Fenton “Jonesy” Jones, 1961
Bob Osgood's text as it appeared in
Sets in Order / Square Dancing magazine
Fenton “Jonesy” Jones
To us there is one man who seems to personify completely the American square dance caller of today; that individual is California born, easy talking, good natured and comfortable, Fenton Jones.
Probably no man ever born with the last name of Jones ever escaped being called “Jonesy” but somehow in this case the nickname is a perfect fit.
Jonesy was the first genuine, no foolin’, honest-to-goodness square dancing pro we ever met. Back in the war days (not Civil, son) we were scrounging around for “new material” to replace the single working versions of Bird in the Cage and Grapevine Twist that had been worked to death. The few callers who were in our area at the time all told us: “If you want dances – go and see Jonesy.”
That was back in the time when a new call was the personal property of the individual and no amount of sweet talk was about to part caller from his call.
We remember our first visit to one of the groups where Jonesy was calling and how, despite severe misgivings, we went up to him between tips and asked if he minded if we made occasional notes. (We didn’t always ask permission but in this case it seemed the proper thing to do.) “Heck,” we remember him saying, “you don’t have to make notes. Take my notebook and copy down what you need.”
We might mention right here that in those days before callers’ association notes, square dance magazines, records or books, a caller’s little black notebook was his richest possession. It has been said of some of the old timers that they would sooner leave their house unlocked, leave money out on the dresser or lose valuable papers than let that notebook of calls go unguarded for a single minute. Anyway, this act of generosity on the part of this fabulous person (who hardly knew us from Adam) has been a high point in our memory for many years.
Jonesy looks and sounds the way a caller “should.” It’s obvious that this is the opinion of quite a few motion picture directors and record producers who have seen to it that this western-appearing, relaxed-speaking individual has been featured in more movies, in more television performances and on more records than any other caller in the business. (He’s been in Fox, Columbia and Monogram pictures, on the General Electric Theater, Halls of Ivy, Bonanza, Warner Bros. and MGM television shows and has recorded on the Black and White, Imperial, Capitol, MGM, Mastertone and C. P. MacGregor record labels.) Despite all of this Jonesy is without a doubt one of the best representatives of the true friendly spirit that we have in square dancing today.
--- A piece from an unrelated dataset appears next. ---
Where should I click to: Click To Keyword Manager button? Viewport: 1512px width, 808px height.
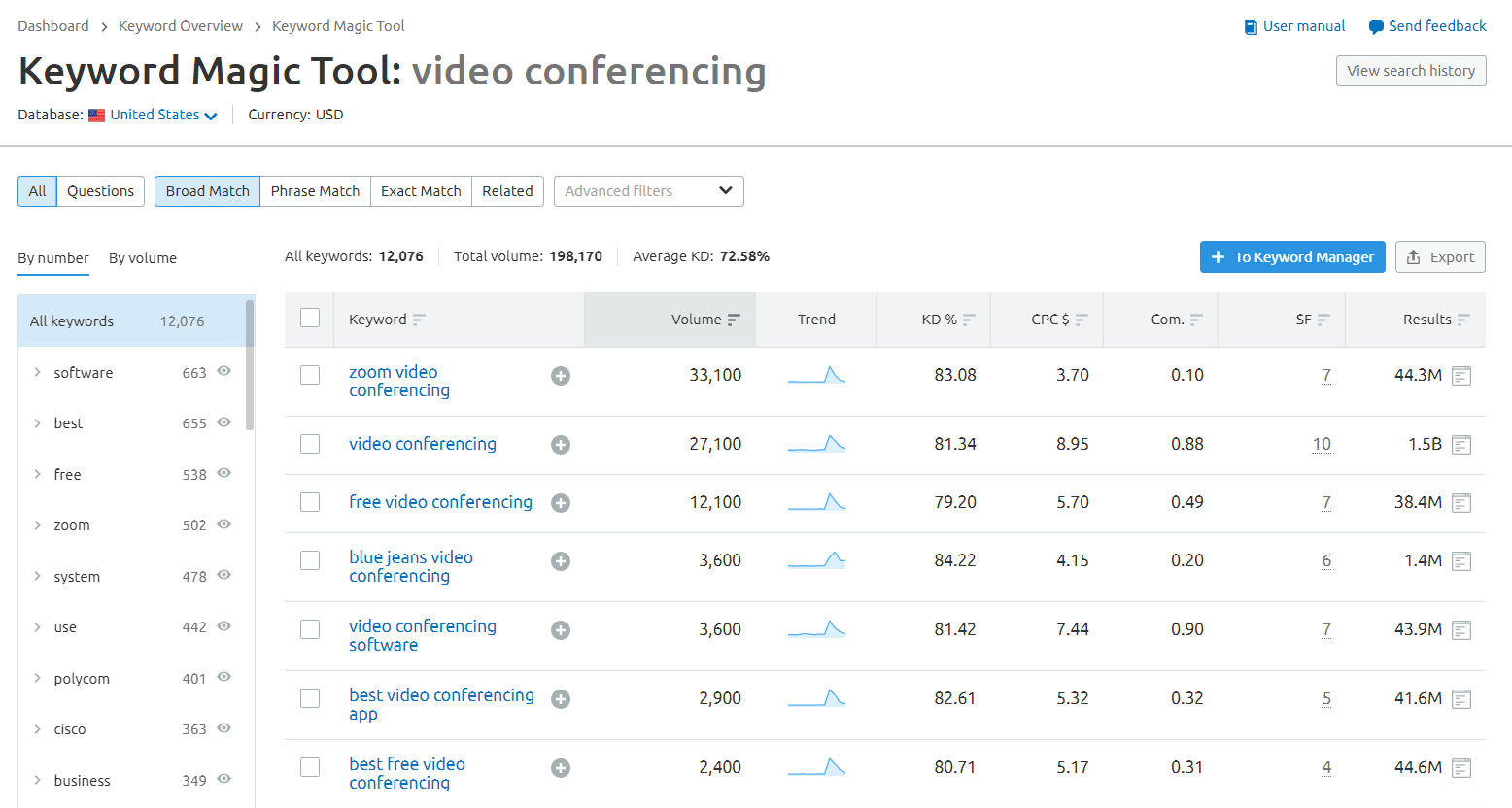pos(1292,257)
The fact is that Jonesy wears well. A top notch caller 15 years ago, he’s still on the top of the pile today, and chances are he’ll be enjoyed in the true sense of the word for a long time to come.
What’s the secret of such continual popularity?
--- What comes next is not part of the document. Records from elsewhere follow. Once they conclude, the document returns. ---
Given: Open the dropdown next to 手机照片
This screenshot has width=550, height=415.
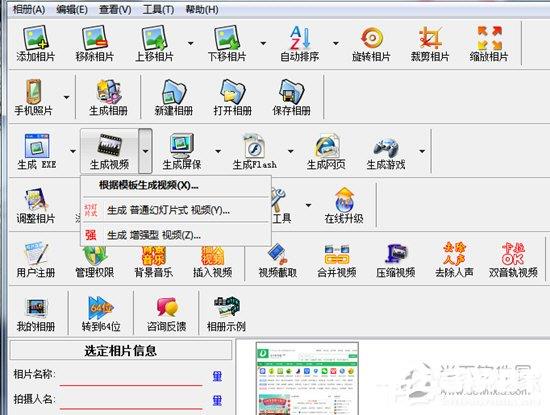Looking at the screenshot, I should coord(66,97).
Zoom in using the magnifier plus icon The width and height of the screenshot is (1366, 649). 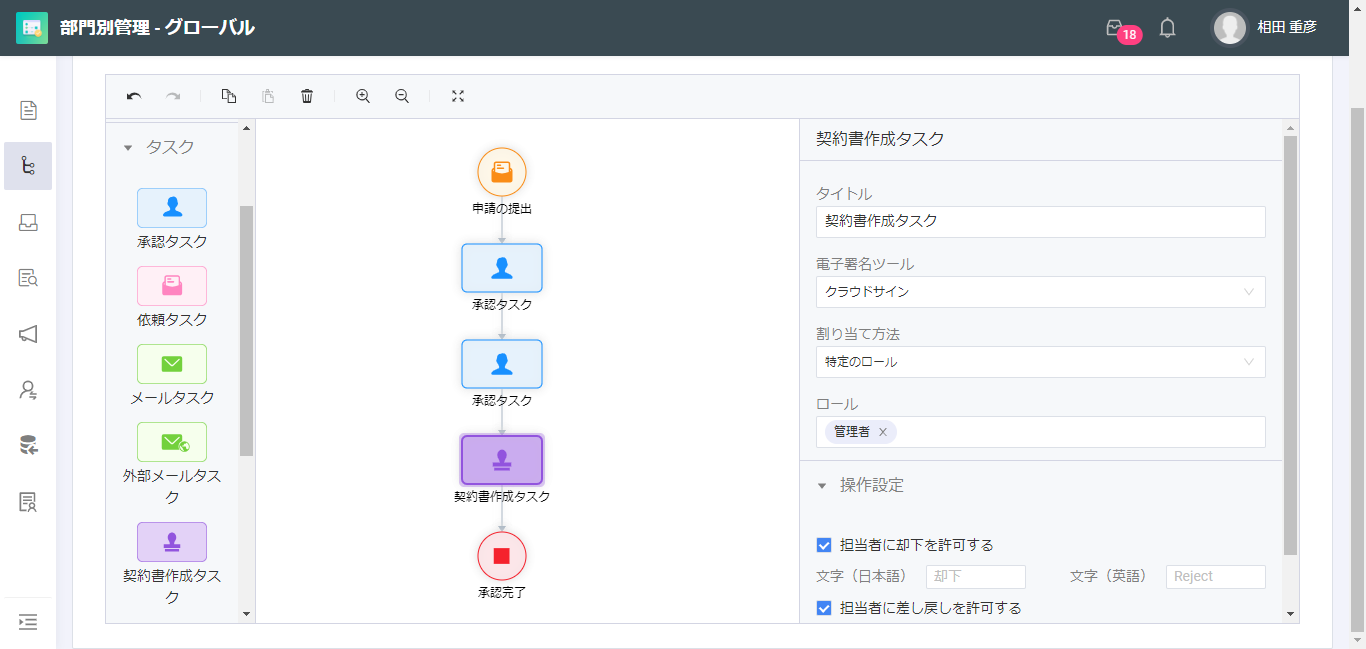363,96
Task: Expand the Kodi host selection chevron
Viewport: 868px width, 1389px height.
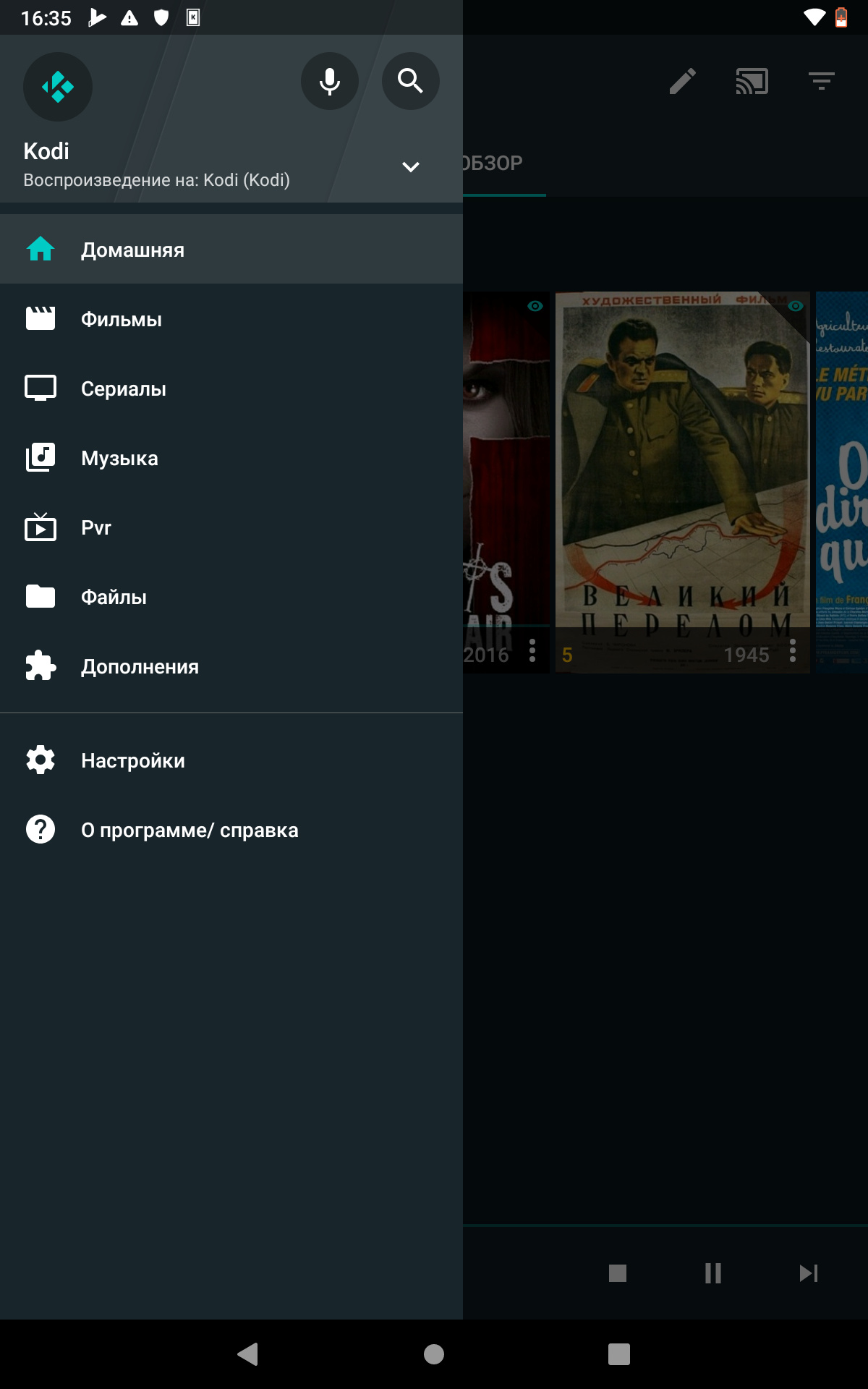Action: [x=410, y=167]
For one thing, he’s just himself. Sincerely himself. As the trends of square dancing have changed he has wisely kept abreast of improvements but has also retained enough of the basic groundwork of the activity to remind folks that square dancing is not a fad. Square dancing is a great part of his life and no devotee of the activity has been more dedicated to its perpetuation.
Someone once gave Fenton a bit of advice which he’s never forgotten. “Jonesy,” this friend said, “if you want to become a successful caller never change the size of your hat band!”
Jonesy never has.
We like to think that if there were enough Jonesy-type individuals around today – callers who saw the importance of the local square dance picture in classes and clubs in their own areas, and who were interested not so much in their own significance as they were in the continuance of the activity – that we would have a mighty good insurance policy on the future of American square dancing.
To Fenton “Jonesy” Jones then, our cover man for February, we dedicate this issue.